4. Healthy lifestyle habits

  • Stop smoking. It’s never too late to quit smoking. Quitting now greatly reduces your cancer and cardiovascular risk, not to mention will significantly improve your quality of life.
  • Get adequate sleep. Getting 7 to 8 hours of sleep each night can help reduce your risk of getting sick, maintain a healthy weight, reduce stress and improve mood, think more clearly, and reduce your risk of diseases like heart disease and diabetes.
  • Reduce alcohol intake. While moderate alcohol intake may have some health benefits (i.e. reduced heart disease, stroke, diabetes risk), excessive intake can negate these benefits and increase your risk of certain types of cancers, heart disease, stroke, liver disease, as well as worsen your mental health.
  • Reduce and control mental/emotional stress. Managing your stress levels on a regular basis contributes to better overall physical and mental/emotional health. You will feel more relaxed, less tense, in a better mood, less likely to get sick, sleep better, and be more likely to maintain a healthy body weight.

5. Health marketing: how to protect yourself

I’m not against selling to make an ethical buck, but after three decades in the health field, I can tell you that approximately 90% or more of the so-called “health” products on the market are rip-offs and exist only to make money for the promoter. They appear and reappear over and over again, with no net benefit to public health.

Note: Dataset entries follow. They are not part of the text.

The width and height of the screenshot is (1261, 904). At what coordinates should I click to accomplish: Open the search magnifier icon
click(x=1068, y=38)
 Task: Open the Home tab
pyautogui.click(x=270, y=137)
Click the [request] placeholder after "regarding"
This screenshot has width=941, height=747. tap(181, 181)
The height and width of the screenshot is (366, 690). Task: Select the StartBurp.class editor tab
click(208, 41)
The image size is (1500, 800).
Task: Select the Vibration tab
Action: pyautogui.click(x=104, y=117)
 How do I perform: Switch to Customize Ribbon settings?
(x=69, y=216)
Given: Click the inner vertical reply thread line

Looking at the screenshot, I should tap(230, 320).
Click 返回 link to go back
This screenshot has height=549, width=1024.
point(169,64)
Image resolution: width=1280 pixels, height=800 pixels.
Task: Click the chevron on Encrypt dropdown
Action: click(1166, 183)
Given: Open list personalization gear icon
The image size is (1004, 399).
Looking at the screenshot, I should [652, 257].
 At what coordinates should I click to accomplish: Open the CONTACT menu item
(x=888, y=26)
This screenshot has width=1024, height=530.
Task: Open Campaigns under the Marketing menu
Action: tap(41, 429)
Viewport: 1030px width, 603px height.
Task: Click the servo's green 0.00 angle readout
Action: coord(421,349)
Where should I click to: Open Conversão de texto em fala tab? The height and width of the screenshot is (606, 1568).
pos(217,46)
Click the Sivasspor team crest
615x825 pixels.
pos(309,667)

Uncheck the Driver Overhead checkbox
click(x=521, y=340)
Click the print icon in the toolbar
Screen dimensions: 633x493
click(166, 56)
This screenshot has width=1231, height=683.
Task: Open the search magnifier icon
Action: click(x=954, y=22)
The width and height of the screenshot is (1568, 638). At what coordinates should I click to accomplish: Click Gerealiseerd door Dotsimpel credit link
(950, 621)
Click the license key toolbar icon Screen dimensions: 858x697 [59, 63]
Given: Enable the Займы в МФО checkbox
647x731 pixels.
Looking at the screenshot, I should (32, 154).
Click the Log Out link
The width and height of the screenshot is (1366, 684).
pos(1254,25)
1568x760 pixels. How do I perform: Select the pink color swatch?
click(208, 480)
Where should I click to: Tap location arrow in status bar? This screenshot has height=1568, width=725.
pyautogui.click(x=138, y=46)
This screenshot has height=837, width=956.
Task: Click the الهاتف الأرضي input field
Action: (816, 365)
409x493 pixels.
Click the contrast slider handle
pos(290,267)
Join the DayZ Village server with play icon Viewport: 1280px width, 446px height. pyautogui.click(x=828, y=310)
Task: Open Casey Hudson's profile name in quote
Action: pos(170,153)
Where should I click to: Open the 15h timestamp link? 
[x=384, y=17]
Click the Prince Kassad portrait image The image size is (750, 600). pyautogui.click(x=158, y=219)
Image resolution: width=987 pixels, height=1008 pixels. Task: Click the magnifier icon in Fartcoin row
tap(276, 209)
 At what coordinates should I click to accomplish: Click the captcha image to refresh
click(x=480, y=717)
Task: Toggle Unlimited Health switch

  • Be skeptical of ALL health marketing. Proceed with extreme caution.
  • Health marketing is meant to do one thing: sell you products, NOT educate you.
  • Heath marketing sells you shit you don’t really need (i.e., detoxes, “fat burner” pills, “miracle” diets, etc).
  • Health marketing highlights and hammers on your physical and emotional insecurities and then offers you “the cure” (which often does not work).
  • Health marketing relies on testimonials, many of which are fake (not real) or deceptive (were influenced by a cash incentive).
  • “Influencers” are usually paid to say a product works (spoiler alert: it doesn’t).
  • Health marketing relies on bogus hyperbole and jargon such as “revolutionary” and “clinically proven.” Translation: neither revolutionary nor proven.
  • Because a health fad is popular does not mean it “works.” Popularity should not be considered “evidence.”
  • Avoid multi-level marketing health products. They have a long history of selling underwhelming, if not useless, products at exorbitantly high prices, using false, misleading, and deceptive marketing tactics.